- ABOUT THIS TASK -
Report each line of the listing that carries the word "screenshot".

- MATERIAL PROVIDED -
+===+

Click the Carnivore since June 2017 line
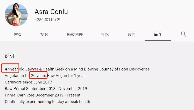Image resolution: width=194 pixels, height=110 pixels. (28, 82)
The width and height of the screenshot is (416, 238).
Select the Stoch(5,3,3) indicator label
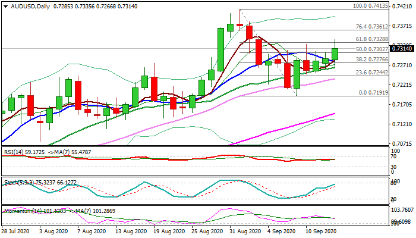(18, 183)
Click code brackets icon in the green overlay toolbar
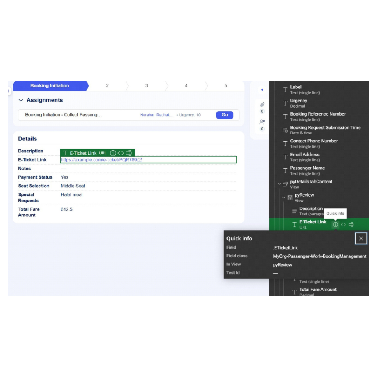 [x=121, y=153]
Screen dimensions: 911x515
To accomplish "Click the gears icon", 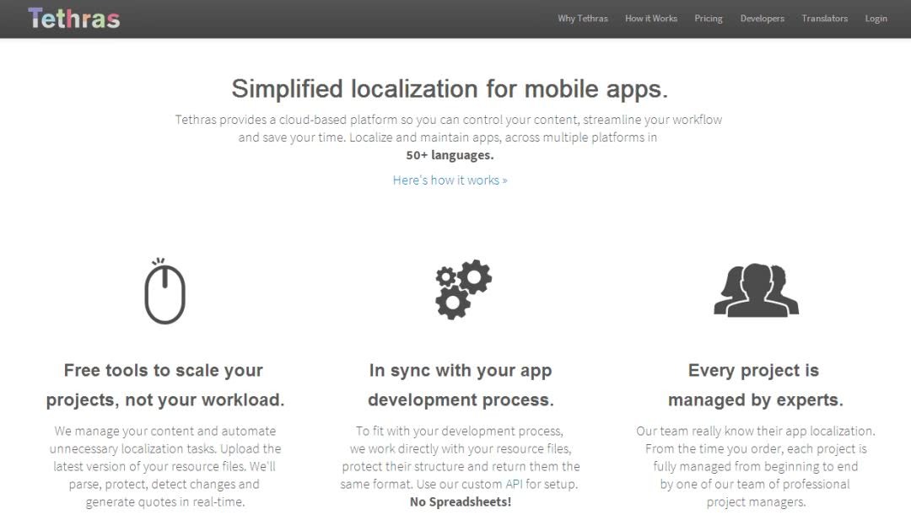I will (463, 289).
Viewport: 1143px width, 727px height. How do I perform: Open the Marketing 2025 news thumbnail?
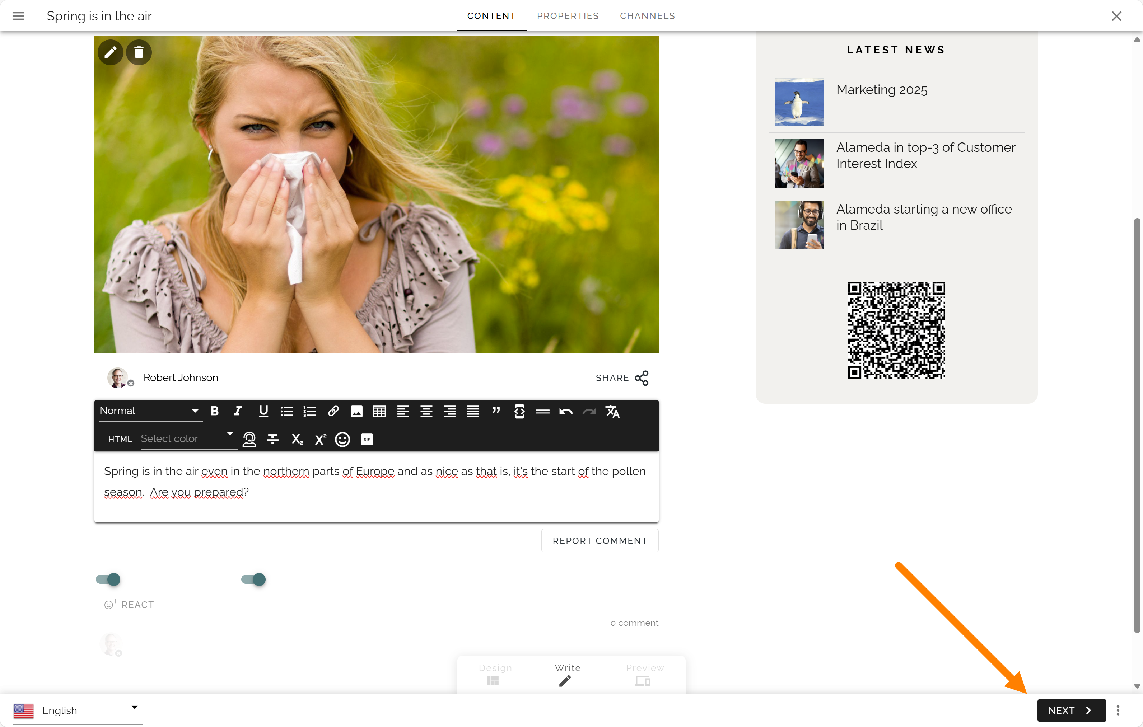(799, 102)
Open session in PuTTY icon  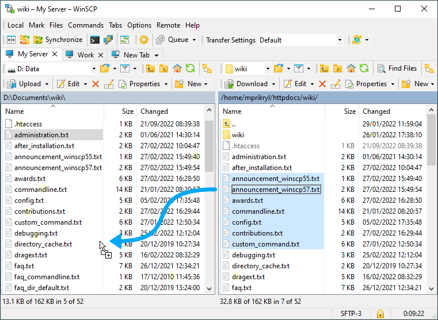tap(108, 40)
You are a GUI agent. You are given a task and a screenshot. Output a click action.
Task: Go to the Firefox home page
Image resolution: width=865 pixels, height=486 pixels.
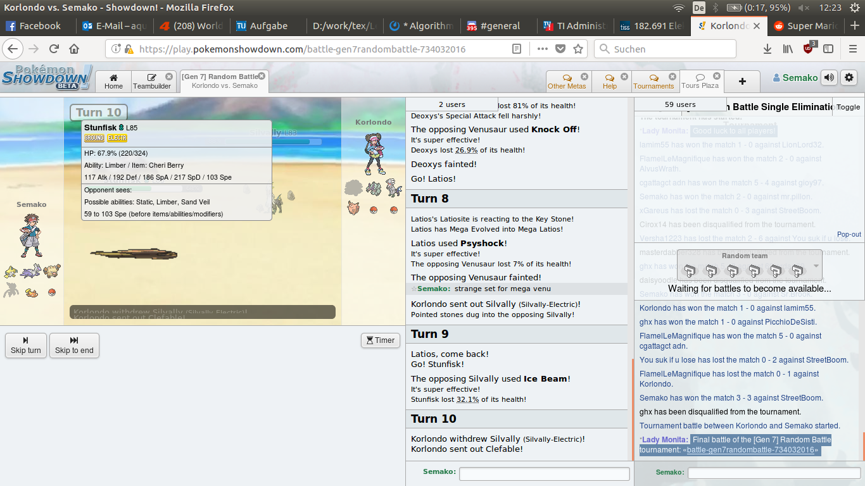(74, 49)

+===+

- SOLUTION TO THIS PROBLEM -
The width and height of the screenshot is (416, 238).
You are a GUI agent. You are given a task and a screenshot. Output a click action.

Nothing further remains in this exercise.